Deep Learning to Differentiate Parkinsonian Syndromes Using Multimodal Magnetic Resonance Imaging: A Proof-of-Concept Study.
Authors
Affiliations (13)
Affiliations (13)
- Univ Toulouse, Inserm, ToNIC, Toulouse, France.
- Sorbonne Université, Institut du Cerveau-Paris Brain Institute-ICM, AP-HP, CNRS 7225, Inserm 1127, Hôpital de la Pitié Salpêtrière, Department of Neuroradiolog, Paris, France.
- The Neuro-Montreal Neurological Institute, McGill University, Montreal, Quebec, Canada.
- Univ. de Bordeaux, CNRS, IMN, UMR 5293, Bordeaux, France.
- CHU Bordeaux, Service de Neurologie des Maladies Neurodégénératives, IMNc, CRMR AMS, NS-Park/FCRIN Network, Bordeaux, France.
- University of Bordeaux, INSERM, BPH, U1219, IPSED, Bordeaux, France.
- Department of Medicine, University of Otago, Christchurch, and New Zealand Brain Research Institute, Christchurch, New Zealand.
- MSA French Reference Center, Univ. Hospital Toulouse, Toulouse, France.
- University of Toulouse, CIC-1436, Departments of Clinical Pharmacology and Neurosciences, NeuroToul COEN Center, NS-Park/FCRIN Network, Toulouse, France.
- University Hospital, Inserm, U1048, Toulouse, France.
- Sorbonne Université, Institut du Cerveau-Paris Brain Institute-ICM, AP-HP, CNRS, Inserm, Hôpital de la Pitié Salpêtrière, Department of Neurology, Paris, France.
- Assistance Publique Hôpitaux de Paris, Service de Neurologie, Hôpital Avicenne, Hôpitaux Universitaires de Paris Seine-Saint-Denis, Sorbonne Paris Nord, NS-PARK/FCRIN Network, Bobigny, France.
- Dynamics and Pathophysiology of Neuronal Networks Team, Center for Interdisciplinary Research in Biology, Collège de France, CNRSUMR7241/INSERM U1050, Université PSL, Paris, France.

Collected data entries
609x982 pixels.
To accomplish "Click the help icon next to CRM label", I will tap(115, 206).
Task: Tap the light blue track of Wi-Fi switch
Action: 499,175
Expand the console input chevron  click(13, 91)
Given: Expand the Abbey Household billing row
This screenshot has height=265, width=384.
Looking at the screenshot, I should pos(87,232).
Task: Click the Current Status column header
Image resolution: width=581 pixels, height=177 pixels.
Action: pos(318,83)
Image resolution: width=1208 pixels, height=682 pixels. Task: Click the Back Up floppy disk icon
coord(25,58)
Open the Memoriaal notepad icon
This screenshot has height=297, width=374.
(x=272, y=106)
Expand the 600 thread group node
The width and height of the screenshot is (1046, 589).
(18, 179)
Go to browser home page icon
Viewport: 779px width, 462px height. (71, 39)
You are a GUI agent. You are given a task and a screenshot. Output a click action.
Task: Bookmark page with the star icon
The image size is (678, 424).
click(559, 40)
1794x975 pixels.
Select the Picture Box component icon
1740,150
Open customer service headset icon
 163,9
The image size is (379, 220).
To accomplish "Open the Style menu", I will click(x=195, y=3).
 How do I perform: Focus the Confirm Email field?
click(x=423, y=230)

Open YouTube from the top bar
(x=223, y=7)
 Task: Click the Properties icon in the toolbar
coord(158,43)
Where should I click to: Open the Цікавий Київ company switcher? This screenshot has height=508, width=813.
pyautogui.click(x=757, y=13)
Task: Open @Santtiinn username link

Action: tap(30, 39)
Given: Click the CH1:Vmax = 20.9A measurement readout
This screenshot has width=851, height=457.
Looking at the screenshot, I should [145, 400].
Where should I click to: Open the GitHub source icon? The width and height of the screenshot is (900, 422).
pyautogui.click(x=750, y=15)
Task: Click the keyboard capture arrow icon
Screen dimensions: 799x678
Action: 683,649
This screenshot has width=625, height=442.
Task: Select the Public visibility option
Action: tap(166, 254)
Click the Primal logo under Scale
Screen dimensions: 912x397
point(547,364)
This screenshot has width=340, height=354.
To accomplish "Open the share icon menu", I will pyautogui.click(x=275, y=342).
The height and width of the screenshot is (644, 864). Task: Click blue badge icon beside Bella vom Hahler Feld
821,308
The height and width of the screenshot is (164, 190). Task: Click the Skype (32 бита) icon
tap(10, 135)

EXERCISE AIM: Using the study header on deep learning and Parkinsonian syndromes, answer yes or no to each statement and quote the header's deciding words: (a) The title calls the work a proof-of-concept study. (b) One affiliation is at McGill University in Montreal. (c) Every listed affiliation is in France. None of the lines is needed here.

WRITTEN SOLUTION:
(a) Yes: "A Proof-of-Concept Study"
(b) Yes: "The Neuro-Montreal Neurological Institute, McGill University, Montreal, Quebec, Canada"
(c) No: "Christchurch, New Zealand"